RECORDED DATA>
──────────
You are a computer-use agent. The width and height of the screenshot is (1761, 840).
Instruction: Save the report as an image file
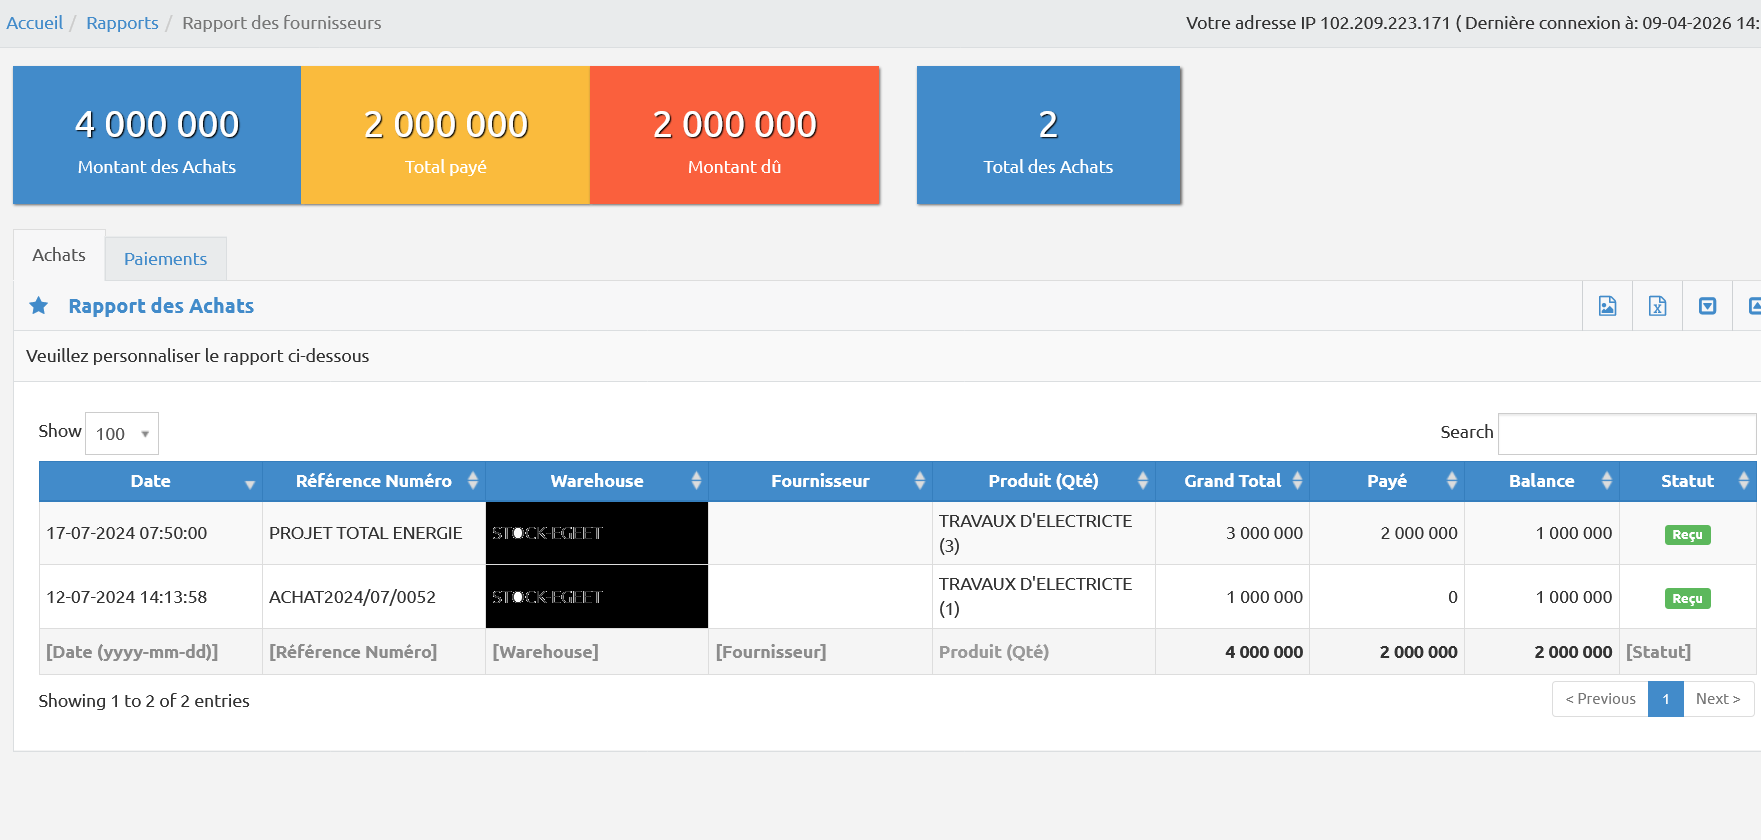coord(1607,306)
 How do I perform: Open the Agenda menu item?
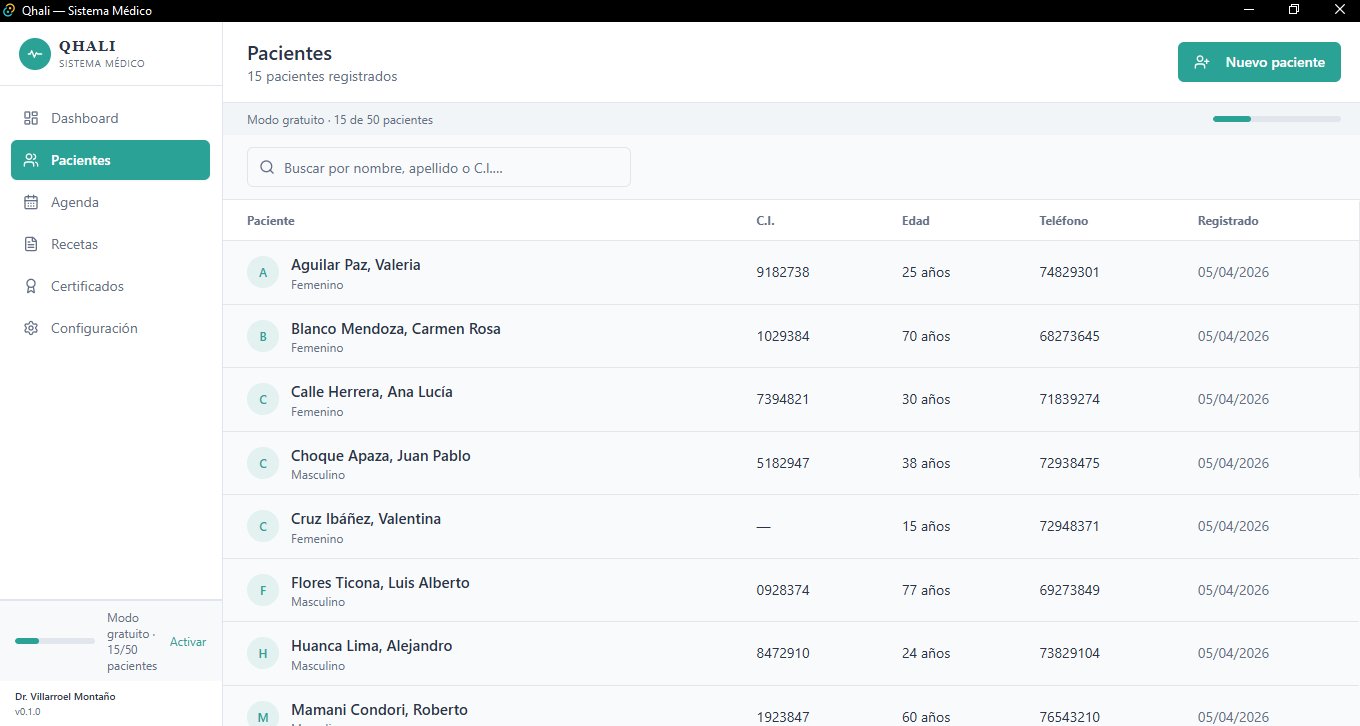pyautogui.click(x=75, y=202)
──────────
Could the listing above be transcribed exactly, with the pictures left out?

REPLY TO THE TASK>
You are a computer-use agent. The width and height of the screenshot is (1761, 840).
Instruction: Save the report as an image file
coord(1607,306)
 How do I perform: Open the Agenda menu item?
pyautogui.click(x=75, y=202)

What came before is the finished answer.